Injuste parce que la droite campésienne explique que nous allons « tout droit vers l’augmentation de nos taxes locales » pour « palier la baisse de la dotation de solidarité en région Ile de France ». La vérité, c’est que cette baisse est liée à la réforme de la taxe professionnelle mise en place par le Gouvernement. La vérité c’est encore la baisse du concours de l’Etat aux collectivités locales. Ainsi la fameuse DGF (Dotation Globale de Fonctionnement) n’est plus indexée que sur l’inflation prévisionnelle. Qu’est-ce que cela veut dire? que la subvention n’est pas revalorisée chaque année de l’inflation réellement constatée, mais du taux d’inflation calculé en loi de Finances initiale (à l’Assemblée nationale). Ainsi toutes les collectivités vont devoir remettre en cause des dépenses indispensables à la solidarité, pour faire face à la diminution drastique des différentes dotations et transferts de charge sans transfert des moyens financiers correspondants.

Politicienne, parce que la lecture du tract de VMC (pas la clim, mais Vivre Mieux à Champs), nous invite à des lendemains qui chantent : « nous lutterons pour la baisse des taux d’imposition tout en préservant un haut niveau d’investissement« . Faire plus avec moins, qui pourrait être contre?

On apprend que tout cela se réalisera avec une « baisse de 5% des frais de fonctionnement des services« . Sans dire quels seraient les services justement touchés ni quels postes seraient effectivement supprimés. Surtout ne faire de peine à personne. Sans rappeler qu’un « haut niveau d’investissement » suppose des frais de fonctionnement pour justement les faire tourner… Par exemple payer de nouveaux éclairages publics sans programmer les heures de travail pour entretenir le parc n’est pas très professionnel… Une municipalité qui engagerait des dépenses pour de nouveaux équipements publics sans anticiper leur coût d’entretien creuserait vite et durablement les déficits publics.

Au total, en écoutant et en lisant l’opposition municipale, je me disais qu’elle était surtout à contre-temps.

M. Dubois défend une politique qui n’est même plus portée par Nicolas Sarkozy depuis septembre dernier. A Champs, la droite n’a pas vu le temps passer. Elle a encore le nez dans les étoiles de la campagne présidentielle. Elle défend une baisse de la fiscalité que plus personne ne prône, compte tenu des difficultés qui sont devant nous. Elle suggère la suppression régulière de postes d’agents communaux, tandis que le Gouvernement en est lui-même venu à réhabiliter les emplois aidés (1).
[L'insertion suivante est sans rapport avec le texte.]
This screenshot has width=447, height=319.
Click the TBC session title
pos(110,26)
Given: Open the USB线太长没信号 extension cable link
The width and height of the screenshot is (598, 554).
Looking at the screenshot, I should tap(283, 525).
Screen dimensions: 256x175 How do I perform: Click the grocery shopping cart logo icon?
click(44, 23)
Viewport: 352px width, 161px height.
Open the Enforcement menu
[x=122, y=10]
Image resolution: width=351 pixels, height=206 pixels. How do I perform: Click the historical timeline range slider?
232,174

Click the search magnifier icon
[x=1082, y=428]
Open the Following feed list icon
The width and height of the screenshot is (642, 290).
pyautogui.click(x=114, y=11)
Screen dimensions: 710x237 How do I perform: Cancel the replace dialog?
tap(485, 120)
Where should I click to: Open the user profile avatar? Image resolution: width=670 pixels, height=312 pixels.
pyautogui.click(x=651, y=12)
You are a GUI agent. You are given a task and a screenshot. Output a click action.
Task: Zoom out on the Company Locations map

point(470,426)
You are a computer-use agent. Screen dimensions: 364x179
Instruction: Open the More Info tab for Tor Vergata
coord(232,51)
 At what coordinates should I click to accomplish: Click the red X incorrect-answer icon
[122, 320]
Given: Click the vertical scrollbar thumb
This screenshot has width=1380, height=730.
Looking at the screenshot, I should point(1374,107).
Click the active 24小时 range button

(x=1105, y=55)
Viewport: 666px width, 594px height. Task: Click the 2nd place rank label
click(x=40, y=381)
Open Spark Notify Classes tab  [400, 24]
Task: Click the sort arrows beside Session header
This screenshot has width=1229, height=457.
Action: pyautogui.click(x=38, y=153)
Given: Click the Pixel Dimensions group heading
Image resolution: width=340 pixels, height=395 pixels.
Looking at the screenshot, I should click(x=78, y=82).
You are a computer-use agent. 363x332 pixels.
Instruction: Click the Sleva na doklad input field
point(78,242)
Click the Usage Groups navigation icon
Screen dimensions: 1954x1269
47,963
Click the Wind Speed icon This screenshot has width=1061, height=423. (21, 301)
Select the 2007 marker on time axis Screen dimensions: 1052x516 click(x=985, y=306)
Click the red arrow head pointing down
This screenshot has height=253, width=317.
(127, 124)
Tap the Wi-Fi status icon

Cette politique est totalement à contre-sens de ce qu’il faut faire en temps de crise. Il faut au contraire soutenir l’investissement des collectivités locales qui réalisent dans notre pays les trois quart de l’investissement public. Dans notre commune qui compte 700 entreprises, beaucoup dépendent ou attendent de la commande publique. Ainsi l’entreprise TIXIT qui fabrique à Champs des rayonages mobiles est en redressement judiciaire parce qu’elle n’arrive pas à faire face à des problèmes de trésorerie, alors même que son savoir-faire est reconnu. Il faut saluer la décision de la mairie qui a anticipé ses besoins futurs en passant commande à cette société de 15 000€ de travaux (alors qu’ils auraient pu s’étaler sur plusieurs années).

Espérons que les prochaines semaines porteront conseil à M. Dubois et ses colistiers. Après tout, le vote du budget n’interviendra qu’en mars.

___________

(1) Notez ce paradoxe qui n’est qu’apparent. Nicolas Sarkozy appelle à la signature de contrats précaires. Dans le même temps il supprime à tours de bras les postes d’enseignants ou d’hospitaliers.